家事の仕方って、人それぞれだと思う。
たとえば、洗濯。
ワタシの場合、かなりいい加減で、
できるだけ、少ない回数で、手早く済ませられれば、OK。
清潔なら、多少よれたって、
シワシワになっちゃったって、全然気にしない。

でも、幼い子供がいたり家族が多ければ、毎日洗濯機を回さざるを得ないだろうし、
花粉症の家族がいれば、室内干ししかできないこともあるだろうし、
最近は、柔軟剤や香りとかにこだわる人も多いだろうし。
手間のかけようもその家々で全然違うんだろうな。

「洗濯」→「物干し」 どうする?

そんな大雑把なワタシだから、新しい家のプランニングの時だって、洗面脱衣室に全自動洗濯機が置けて、できるだけ近くに物干し場があればいいな、ぐらいにしか考えていなかった。なにせ、以前のマンションでは、洗面脱衣室からリビング・ダイニングを通ってベランダの物干しに通っていたわけで、せっかくの一戸建てなんだから、直接、庭の物干し場へ出たいな~、ぐらい。

さすがに、洗剤のコマーシャルみたいに、広い芝生の庭の物干し場で、洗濯物を籐のカゴから取り出して歌いながら干す、なんて優雅なことに憧れているわけじゃない。だって、庭は広くないし、芝生はまだ生えてないし、籐のカゴなんか置いておく場所もないしね。できれば、洗濯機の洗濯物をその場で直接ハンガーに掛けられて、パパっと庭の物干し場へ持っていきたいな~、ぐらい。

天井から木製バー

洗面室バー

バーはタモの丸棒。天井はサワラ板張り

で、どうしたかというと、洗面室の天井からの木製バーを設置してもらった。本当は、入浴後のバスタオルをかけておくために考えてもらったものだけど、「これは、きっと洗濯物干しにも便利なはず」と確信。建材メーカーなどで発売されている、天井から物干しパイプが下がってくる商品や必要な時だけポールを設置できるものなどと考え方は一緒。

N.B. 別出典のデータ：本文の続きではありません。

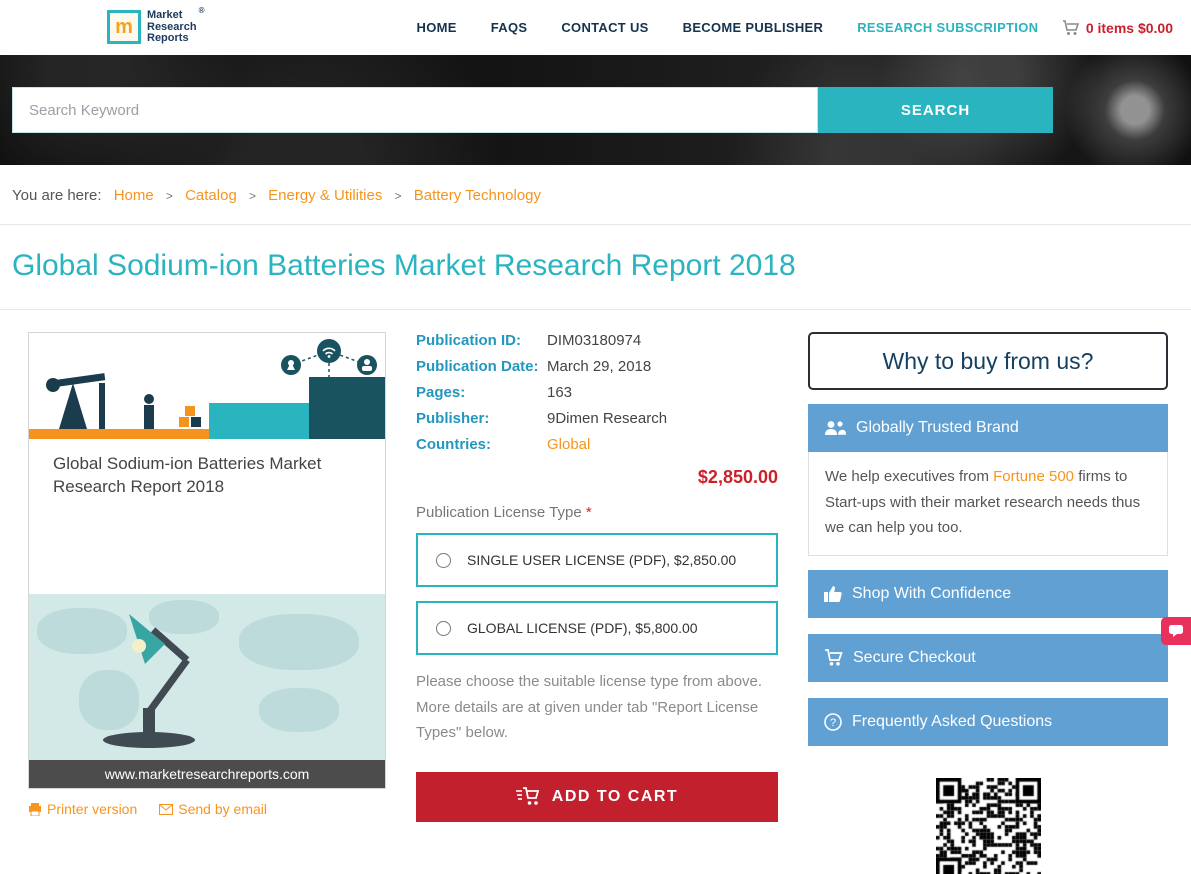 The width and height of the screenshot is (1191, 874). I want to click on breadcrumb-prefix: You are here:, so click(57, 196).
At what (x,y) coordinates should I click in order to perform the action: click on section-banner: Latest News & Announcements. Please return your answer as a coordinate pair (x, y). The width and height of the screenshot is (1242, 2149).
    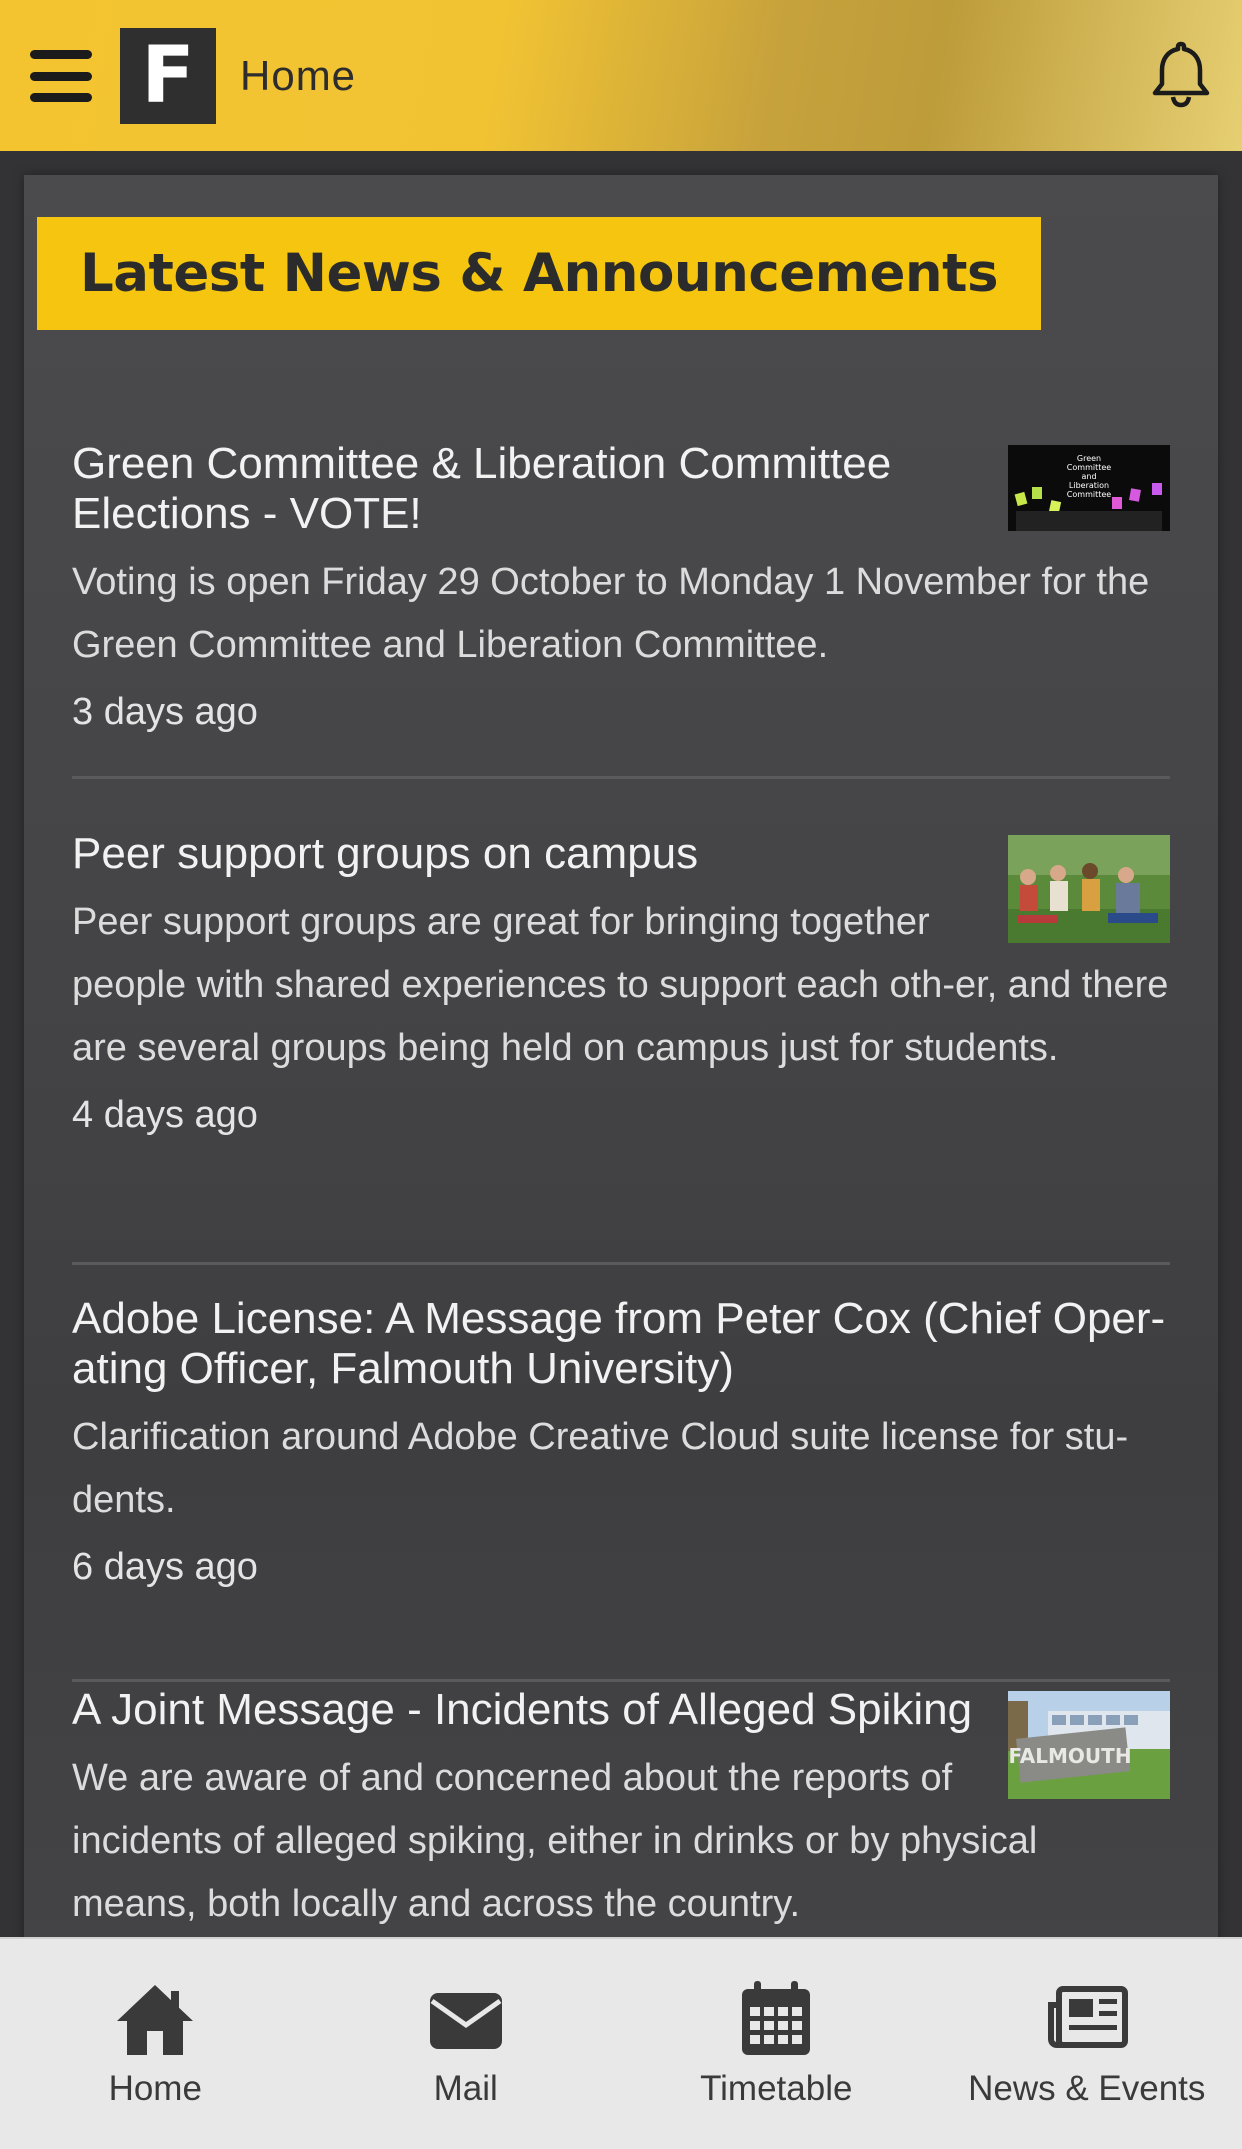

洗濯機から洗濯物を取り出して、ハンガーにかけて、このバーに「ちょい掛け」。この間洗濯物の移動距離50センチ。全部用意ができたら庭の物干し場へ直行。この間の移動距離2メートル50センチ。ささっと掛けられるので、庭での滞在時間が少なくてすむ。夏場は日焼けを気にしなくていいし、寒い時期も部屋着のままで大丈夫。

もちろん、部屋干しのバーとしても大活躍。洗濯物が干してあると洗面室としては使いづらくなるけど、そのあたりは、優先順位ということで。木製のバーなので、インテリア的にも馴染んじゃうのもマル。

実はわが家には、「ちょい掛け」スペースがもうひとつある。洗面脱衣室の隣、寝室の収納棚。収納スペースを多く確保できなかったこともあって、「上の方でもいいから棚が欲しい」と、頑丈な板を取り付けてもらった。建具のない天袋のような感じ。と、その棚板が「ちょい掛け」にぴったり。洗面室のバーでは納まらない洗濯物がたくさん掛けられるし、急な雨の時など予想外の大活躍。

結構便利な「ちょい掛け」

そんなこんなで、昔の日本の住まいでは、長押とか鴨居とかにひっ掛けたりできたけど、いまの家ってあえて造作しないと「ちょい掛け」できる所があまりないんだな、ってことに今更ながら気がついた。

和室のある家も珍しくなってきたし、和室を設けたわが家だって、鴨居はあるけど長押はないシンプルなもの。それでもぎりぎり、鴨居の1センチの出っ張りに着物を掛けておいたり、外出前のスーツを掛けておいたりする。洗濯物干しだけじゃなく、「ちょい掛け」できる場所って、結構大切かもしれない。

たとえば、
子どもの入学式前の制服とか成人式の着物とか、掛ける場所ある?
冠婚葬祭の礼服とか前日から用意しても、掛ける所ある?
アイロンを掛け終わった洋服をクロゼットにしまう前に掛けるスペースある?
絶対必要じゃないかもしれないけれど、「ちょい掛け」ができると結構便利、というのは住んでからわかったコト。

「ちょい掛け」が「掛けっぱなし」になったら、元も子もないけれど、家の中にちょっと掛けておける場所、確保しておくのも大切なんじゃないかな、とそれなりに家事をこなしているつもりのワタシの感想。